Problem statement: After locating the line that contains "Share the Tweet Sentiment Analysis collection" in the data below, set down exactly that line and each one after it through the line that contains "The height and", and nothing more.

Record set:

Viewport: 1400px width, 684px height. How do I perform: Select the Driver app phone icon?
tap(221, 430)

---

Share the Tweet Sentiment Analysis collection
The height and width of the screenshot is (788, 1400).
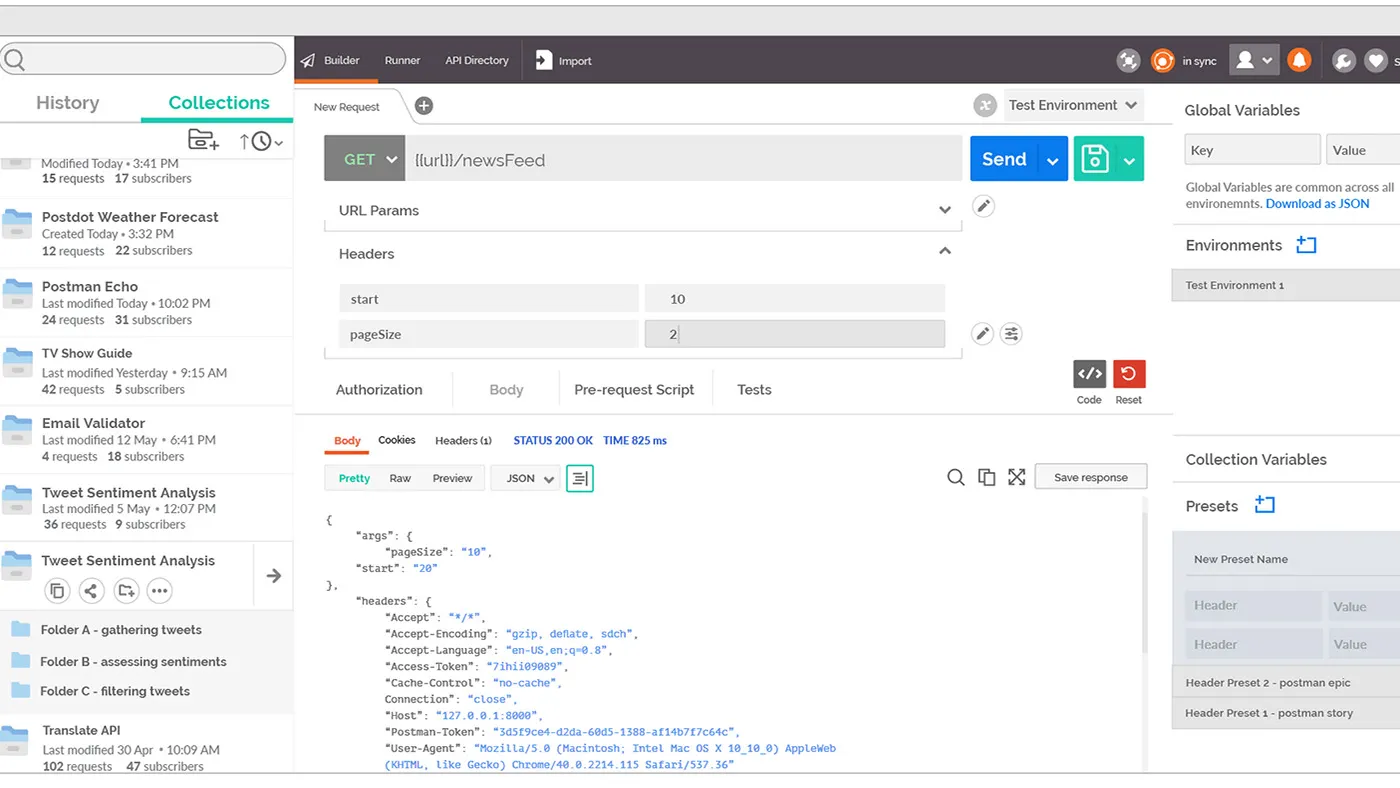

--

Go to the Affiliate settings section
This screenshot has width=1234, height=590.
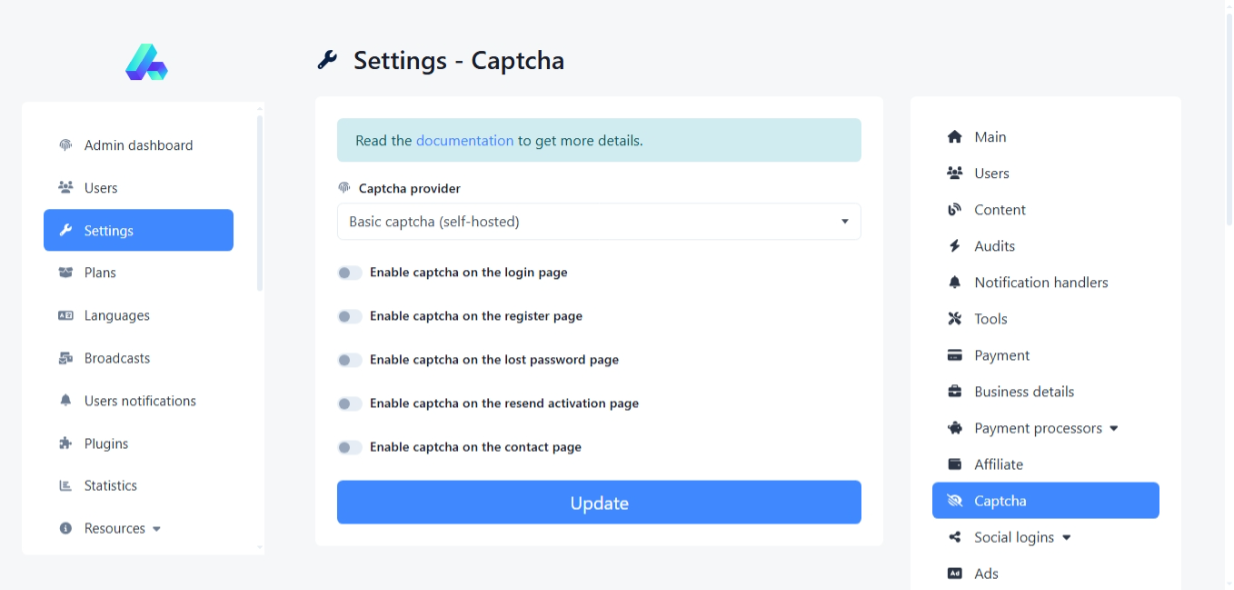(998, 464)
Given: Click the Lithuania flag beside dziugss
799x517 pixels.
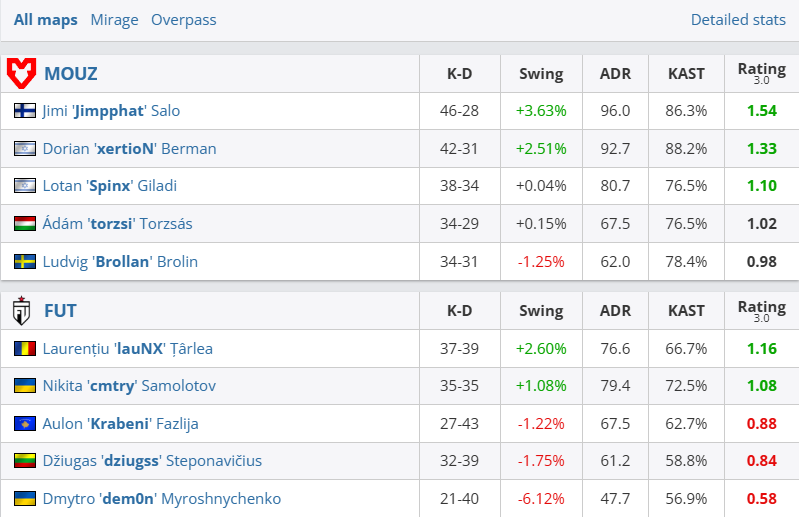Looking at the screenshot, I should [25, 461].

Response:
Share the Tweet Sentiment Analysis collection
The height and width of the screenshot is (788, 1400).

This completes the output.